Copy every row below verbatim, with no changes.

--- Start Data section ---

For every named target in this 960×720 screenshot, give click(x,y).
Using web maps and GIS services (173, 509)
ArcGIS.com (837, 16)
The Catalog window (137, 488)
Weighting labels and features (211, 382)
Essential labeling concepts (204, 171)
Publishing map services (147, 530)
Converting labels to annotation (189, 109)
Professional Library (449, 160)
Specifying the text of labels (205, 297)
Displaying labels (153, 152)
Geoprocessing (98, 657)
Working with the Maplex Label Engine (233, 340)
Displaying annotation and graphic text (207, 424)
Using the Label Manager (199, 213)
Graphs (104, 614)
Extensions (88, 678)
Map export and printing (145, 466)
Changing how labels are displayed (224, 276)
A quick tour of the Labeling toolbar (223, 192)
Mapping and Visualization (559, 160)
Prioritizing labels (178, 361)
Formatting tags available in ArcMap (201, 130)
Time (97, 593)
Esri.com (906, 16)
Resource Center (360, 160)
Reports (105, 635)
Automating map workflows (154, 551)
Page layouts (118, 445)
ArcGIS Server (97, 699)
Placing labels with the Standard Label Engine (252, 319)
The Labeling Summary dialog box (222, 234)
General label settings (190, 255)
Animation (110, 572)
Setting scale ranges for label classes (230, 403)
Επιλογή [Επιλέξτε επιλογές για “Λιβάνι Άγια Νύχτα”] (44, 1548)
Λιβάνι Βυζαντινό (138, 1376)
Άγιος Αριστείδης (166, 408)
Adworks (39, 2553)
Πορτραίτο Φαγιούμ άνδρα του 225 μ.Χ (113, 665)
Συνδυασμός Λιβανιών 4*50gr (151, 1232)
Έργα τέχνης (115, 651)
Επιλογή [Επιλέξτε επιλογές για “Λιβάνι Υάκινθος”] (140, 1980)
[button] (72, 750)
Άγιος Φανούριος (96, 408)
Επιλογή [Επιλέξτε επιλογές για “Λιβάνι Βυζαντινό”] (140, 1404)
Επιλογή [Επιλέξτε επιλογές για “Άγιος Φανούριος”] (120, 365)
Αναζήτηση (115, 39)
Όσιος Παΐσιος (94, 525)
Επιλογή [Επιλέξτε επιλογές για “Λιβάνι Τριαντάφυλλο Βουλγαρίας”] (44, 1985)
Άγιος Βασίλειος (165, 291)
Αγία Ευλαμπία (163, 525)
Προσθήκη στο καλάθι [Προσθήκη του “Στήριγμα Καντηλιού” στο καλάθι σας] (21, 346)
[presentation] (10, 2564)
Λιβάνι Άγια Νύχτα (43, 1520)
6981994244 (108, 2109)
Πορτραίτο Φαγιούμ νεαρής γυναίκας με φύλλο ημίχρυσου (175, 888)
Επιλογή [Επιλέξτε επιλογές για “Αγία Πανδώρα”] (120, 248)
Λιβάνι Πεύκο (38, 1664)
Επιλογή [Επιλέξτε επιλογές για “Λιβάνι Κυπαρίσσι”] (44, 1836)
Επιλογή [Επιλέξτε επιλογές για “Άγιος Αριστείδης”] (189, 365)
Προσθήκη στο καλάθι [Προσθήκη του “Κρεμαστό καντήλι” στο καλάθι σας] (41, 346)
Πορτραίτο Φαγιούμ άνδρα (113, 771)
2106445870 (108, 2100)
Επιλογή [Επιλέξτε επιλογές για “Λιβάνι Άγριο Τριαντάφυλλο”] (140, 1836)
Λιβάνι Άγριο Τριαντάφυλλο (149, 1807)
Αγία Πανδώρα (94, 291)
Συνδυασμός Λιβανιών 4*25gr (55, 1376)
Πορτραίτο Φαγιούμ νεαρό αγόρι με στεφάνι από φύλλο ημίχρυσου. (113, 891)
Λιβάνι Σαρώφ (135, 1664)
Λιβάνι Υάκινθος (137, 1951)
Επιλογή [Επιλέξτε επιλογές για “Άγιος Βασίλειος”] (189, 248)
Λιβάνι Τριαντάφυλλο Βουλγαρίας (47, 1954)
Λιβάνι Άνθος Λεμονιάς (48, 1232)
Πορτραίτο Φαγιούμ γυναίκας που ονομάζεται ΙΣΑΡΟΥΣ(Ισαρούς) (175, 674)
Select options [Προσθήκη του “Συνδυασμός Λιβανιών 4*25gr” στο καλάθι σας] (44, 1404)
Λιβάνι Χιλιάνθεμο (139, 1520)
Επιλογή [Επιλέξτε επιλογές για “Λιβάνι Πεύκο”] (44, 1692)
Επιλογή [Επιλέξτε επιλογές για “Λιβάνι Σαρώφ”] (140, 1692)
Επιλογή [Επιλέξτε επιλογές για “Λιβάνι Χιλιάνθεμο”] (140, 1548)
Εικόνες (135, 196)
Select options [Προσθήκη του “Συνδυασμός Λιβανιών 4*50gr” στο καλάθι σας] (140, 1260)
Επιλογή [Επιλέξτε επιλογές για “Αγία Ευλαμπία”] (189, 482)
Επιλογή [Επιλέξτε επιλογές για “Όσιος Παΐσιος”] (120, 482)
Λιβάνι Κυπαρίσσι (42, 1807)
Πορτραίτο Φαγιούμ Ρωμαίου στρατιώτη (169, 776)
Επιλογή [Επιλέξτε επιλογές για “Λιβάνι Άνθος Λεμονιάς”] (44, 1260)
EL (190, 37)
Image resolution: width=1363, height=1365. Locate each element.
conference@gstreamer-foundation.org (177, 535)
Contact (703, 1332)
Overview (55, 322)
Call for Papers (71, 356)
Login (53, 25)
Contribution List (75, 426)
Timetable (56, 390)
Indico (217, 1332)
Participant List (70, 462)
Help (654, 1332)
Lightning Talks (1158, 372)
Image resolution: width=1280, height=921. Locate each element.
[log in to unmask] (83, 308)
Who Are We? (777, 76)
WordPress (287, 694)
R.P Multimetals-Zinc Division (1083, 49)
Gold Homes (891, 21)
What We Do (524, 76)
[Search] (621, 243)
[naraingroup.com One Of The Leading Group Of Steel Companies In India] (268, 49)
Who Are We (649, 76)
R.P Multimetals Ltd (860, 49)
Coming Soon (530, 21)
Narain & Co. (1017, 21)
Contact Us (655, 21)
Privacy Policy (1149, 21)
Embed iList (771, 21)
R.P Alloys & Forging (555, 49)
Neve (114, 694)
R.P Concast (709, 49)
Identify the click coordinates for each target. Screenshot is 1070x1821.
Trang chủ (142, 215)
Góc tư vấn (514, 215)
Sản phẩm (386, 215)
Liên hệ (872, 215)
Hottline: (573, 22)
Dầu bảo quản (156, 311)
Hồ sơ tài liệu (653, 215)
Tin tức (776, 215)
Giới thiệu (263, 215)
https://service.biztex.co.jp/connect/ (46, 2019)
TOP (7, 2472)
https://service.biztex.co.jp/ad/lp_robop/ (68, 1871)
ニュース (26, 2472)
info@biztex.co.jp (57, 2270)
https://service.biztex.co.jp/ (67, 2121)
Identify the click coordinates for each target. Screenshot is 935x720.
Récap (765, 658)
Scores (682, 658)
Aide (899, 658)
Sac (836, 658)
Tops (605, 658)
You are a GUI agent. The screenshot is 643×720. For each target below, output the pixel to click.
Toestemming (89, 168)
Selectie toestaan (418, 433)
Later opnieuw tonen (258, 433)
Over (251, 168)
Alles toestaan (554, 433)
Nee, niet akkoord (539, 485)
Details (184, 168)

--- End Data section ---

» Result for this exercise
For every named target in this 960×720 screenshot, give click(x,y).
Using web maps and GIS services (173, 509)
ArcGIS.com (837, 16)
The Catalog window (137, 488)
Weighting labels and features (211, 382)
Essential labeling concepts (204, 171)
Publishing map services (147, 530)
Converting labels to annotation (189, 109)
Professional Library (449, 160)
Specifying the text of labels (205, 297)
Displaying labels (153, 152)
Geoprocessing (98, 657)
Working with the Maplex Label Engine (233, 340)
Displaying annotation and graphic text (207, 424)
Using the Label Manager (199, 213)
Graphs (104, 614)
Extensions (88, 678)
Map export and printing (145, 466)
Changing how labels are displayed (224, 276)
A quick tour of the Labeling toolbar (223, 192)
Mapping and Visualization (559, 160)
Prioritizing labels (178, 361)
Formatting tags available in ArcMap (201, 130)
Time (97, 593)
Esri.com (906, 16)
Resource Center (360, 160)
Reports (105, 635)
Automating map workflows (154, 551)
Page layouts (118, 445)
ArcGIS Server (97, 699)
Placing labels with the Standard Label Engine (252, 319)
The Labeling Summary dialog box (222, 234)
General label settings (190, 255)
Animation (110, 572)
Setting scale ranges for label classes (230, 403)
Επιλογή [Επιλέξτε επιλογές για “Λιβάνι Άγια Νύχτα”] (44, 1548)
Λιβάνι Βυζαντινό (138, 1376)
Άγιος Αριστείδης (166, 408)
Adworks (39, 2553)
Πορτραίτο Φαγιούμ άνδρα του 225 μ.Χ (113, 665)
Συνδυασμός Λιβανιών 4*50gr (151, 1232)
Έργα τέχνης (115, 651)
Επιλογή [Επιλέξτε επιλογές για “Λιβάνι Υάκινθος”] (140, 1980)
[button] (72, 750)
Άγιος Φανούριος (96, 408)
Επιλογή [Επιλέξτε επιλογές για “Λιβάνι Βυζαντινό”] (140, 1404)
Επιλογή [Επιλέξτε επιλογές για “Άγιος Φανούριος”] (120, 365)
Αναζήτηση (115, 39)
Όσιος Παΐσιος (94, 525)
Επιλογή [Επιλέξτε επιλογές για “Λιβάνι Τριαντάφυλλο Βουλγαρίας”] (44, 1985)
Άγιος Βασίλειος (165, 291)
Αγία Ευλαμπία (163, 525)
Προσθήκη στο καλάθι [Προσθήκη του “Στήριγμα Καντηλιού” στο καλάθι σας] (21, 346)
[presentation] (10, 2564)
Λιβάνι Άγια Νύχτα (43, 1520)
6981994244 (108, 2109)
Πορτραίτο Φαγιούμ νεαρής γυναίκας με φύλλο ημίχρυσου (175, 888)
Επιλογή [Επιλέξτε επιλογές για “Αγία Πανδώρα”] (120, 248)
Λιβάνι Πεύκο (38, 1664)
Επιλογή [Επιλέξτε επιλογές για “Λιβάνι Κυπαρίσσι”] (44, 1836)
Επιλογή [Επιλέξτε επιλογές για “Άγιος Αριστείδης”] (189, 365)
Προσθήκη στο καλάθι [Προσθήκη του “Κρεμαστό καντήλι” στο καλάθι σας] (41, 346)
Πορτραίτο Φαγιούμ άνδρα (113, 771)
2106445870 (108, 2100)
Επιλογή [Επιλέξτε επιλογές για “Λιβάνι Άγριο Τριαντάφυλλο”] (140, 1836)
Λιβάνι Άγριο Τριαντάφυλλο (149, 1807)
Αγία Πανδώρα (94, 291)
Συνδυασμός Λιβανιών 4*25gr (55, 1376)
Πορτραίτο Φαγιούμ νεαρό αγόρι με στεφάνι από φύλλο ημίχρυσου. (113, 891)
Λιβάνι Σαρώφ (135, 1664)
Λιβάνι Υάκινθος (137, 1951)
Επιλογή [Επιλέξτε επιλογές για “Άγιος Βασίλειος”] (189, 248)
Λιβάνι Τριαντάφυλλο Βουλγαρίας (47, 1954)
Λιβάνι Άνθος Λεμονιάς (48, 1232)
Πορτραίτο Φαγιούμ γυναίκας που ονομάζεται ΙΣΑΡΟΥΣ(Ισαρούς) (175, 674)
Select options [Προσθήκη του “Συνδυασμός Λιβανιών 4*25gr” στο καλάθι σας] (44, 1404)
Λιβάνι Χιλιάνθεμο (139, 1520)
Επιλογή [Επιλέξτε επιλογές για “Λιβάνι Πεύκο”] (44, 1692)
Επιλογή [Επιλέξτε επιλογές για “Λιβάνι Σαρώφ”] (140, 1692)
Επιλογή [Επιλέξτε επιλογές για “Λιβάνι Χιλιάνθεμο”] (140, 1548)
Εικόνες (135, 196)
Select options [Προσθήκη του “Συνδυασμός Λιβανιών 4*50gr” στο καλάθι σας] (140, 1260)
Επιλογή [Επιλέξτε επιλογές για “Αγία Ευλαμπία”] (189, 482)
Επιλογή [Επιλέξτε επιλογές για “Όσιος Παΐσιος”] (120, 482)
Λιβάνι Κυπαρίσσι (42, 1807)
Πορτραίτο Φαγιούμ Ρωμαίου στρατιώτη (169, 776)
Επιλογή [Επιλέξτε επιλογές για “Λιβάνι Άνθος Λεμονιάς”] (44, 1260)
EL (190, 37)
Image resolution: width=1363, height=1365. Locate each element.
conference@gstreamer-foundation.org (177, 535)
Contact (703, 1332)
Overview (55, 322)
Call for Papers (71, 356)
Login (53, 25)
Contribution List (75, 426)
Timetable (56, 390)
Indico (217, 1332)
Participant List (70, 462)
Help (654, 1332)
Lightning Talks (1158, 372)
Image resolution: width=1280, height=921. Locate each element.
[log in to unmask] (83, 308)
Who Are We? (777, 76)
WordPress (287, 694)
R.P Multimetals-Zinc Division (1083, 49)
Gold Homes (891, 21)
What We Do (524, 76)
[Search] (621, 243)
[naraingroup.com One Of The Leading Group Of Steel Companies In India] (268, 49)
Who Are We (649, 76)
R.P Multimetals Ltd (860, 49)
Coming Soon (530, 21)
Narain & Co. (1017, 21)
Contact Us (655, 21)
Privacy Policy (1149, 21)
Embed iList (771, 21)
R.P Alloys & Forging (555, 49)
Neve (114, 694)
R.P Concast (709, 49)
Identify the click coordinates for each target. Screenshot is 1070x1821.
Trang chủ (142, 215)
Góc tư vấn (514, 215)
Sản phẩm (386, 215)
Liên hệ (872, 215)
Hottline: (573, 22)
Dầu bảo quản (156, 311)
Hồ sơ tài liệu (653, 215)
Tin tức (776, 215)
Giới thiệu (263, 215)
https://service.biztex.co.jp/connect/ (46, 2019)
TOP (7, 2472)
https://service.biztex.co.jp/ad/lp_robop/ (68, 1871)
ニュース (26, 2472)
info@biztex.co.jp (57, 2270)
https://service.biztex.co.jp/ (67, 2121)
Identify the click coordinates for each target. Screenshot is 935x720.
Récap (765, 658)
Scores (682, 658)
Aide (899, 658)
Sac (836, 658)
Tops (605, 658)
You are a GUI agent. The screenshot is 643×720. For each target below, output the pixel to click.
Toestemming (89, 168)
Selectie toestaan (418, 433)
Later opnieuw tonen (258, 433)
Over (251, 168)
Alles toestaan (554, 433)
Nee, niet akkoord (539, 485)
Details (184, 168)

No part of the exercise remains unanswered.